## [目標]
下に示す『ダンジョン飯』6巻を紹介する文章から、「2010年にpixivではじめての処女作、『who are the」と「6巻 (HARTA COMIX)」の間の部分を、両端の語句も含めて一字一句変えずに引用してください。

## [抜粋箇所]
そう、それが言いたかった

2010年にpixivではじめての処女作、『who are the hero』を投稿する。who are the heroを完結後は小説家になろうに移動。現在、思春期の少年、少女がゾンビたちが蹂躙する日本で戦う『エデンプロジェクト』と、はてなブログでネット小説書籍化本の批評ブログ、『そう、それがいいたかった』を更新中。

『ダンジョン飯』6巻について

さて、今回紹介する漫画はこちら、『ダンジョン飯』の6巻です。

ダンジョン飯 6巻 (HARTA COMIX)

今回は、ダンジョン飯の魅力、グルメものからダンジョンものへの移行、ライオスや他キャラクターのキャラの掘り下げのための6巻、新キャラと今後の展開について話します。

ダンジョン飯の魅力

まず、ダンジョン飯の魅力についてはなしましょう。
ダンジョン飯とは、こんな話です。

冒険者のライオス・トーデンは、仲間たちとともにダンジョンを探索中、ドラゴンに襲われ、絶滅する。
その時、妹のファリン・トーデンだけはドラゴンに食われたため蘇生されなかった。
妹を助けるために、ライオスは、エルフの魔導師、マルシル、ハーフフットの罠解除担当、チルチャックとともにふたたびダンジョンに潜る。
しかし、ファリンを助けるには、彼女がドラゴンに消化される前に、ドラゴンを倒して彼女に蘇生魔法をかけなければいけない。
時間もなく、さらには食料を用意する金のないライオスはダンジョン内の魔物を食べることで食料を節約しながら奥深くまで潜ることをマルシルたちに提案する。
マルシルたちの反対を押し切り、魔物を調理するライオス。彼らの調理を見ていた通りすがりのダンジョンで暮らすドワーフ、センシは彼らの初調理を手伝い、ファリンを助けるたびに加わる。
はたして、彼らがこれから食すダンジョン飯はどうなるのか? って話です。

ダンジョンのモンスターを料理するって着眼点が面白いです。今まで、ライトノベルでも『異世界居酒屋「のぶ」 (宝島社文庫)』をはじめとした異世界で料理をするって話があったんですけどね。それは異世界にもこっちの世界と同じような動植物がいてさ。現実世界と同じ料理をつくる話でした。

## [保存データ]
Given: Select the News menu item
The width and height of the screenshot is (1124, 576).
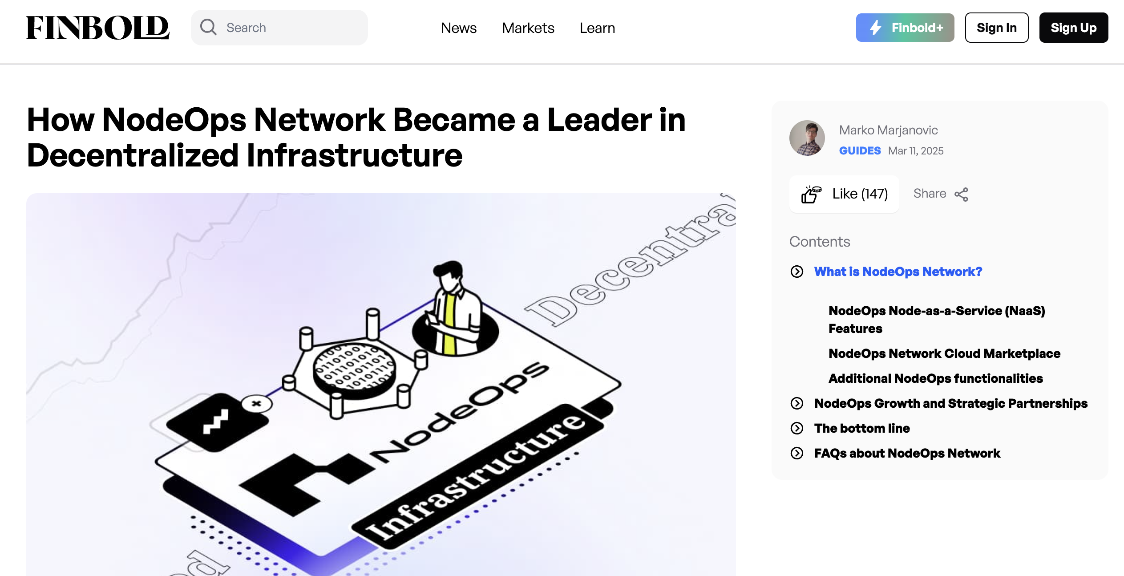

## [演習結果]
2010年にpixivではじめての処女作、『who are the hero』を投稿する。who are the heroを完結後は小説家になろうに移動。現在、思春期の少年、少女がゾンビたちが蹂躙する日本で戦う『エデンプロジェクト』と、はてなブログでネット小説書籍化本の批評ブログ、『そう、それがいいたかった』を更新中。

『ダンジョン飯』6巻について

さて、今回紹介する漫画はこちら、『ダンジョン飯』の6巻です。

ダンジョン飯 6巻 (HARTA COMIX)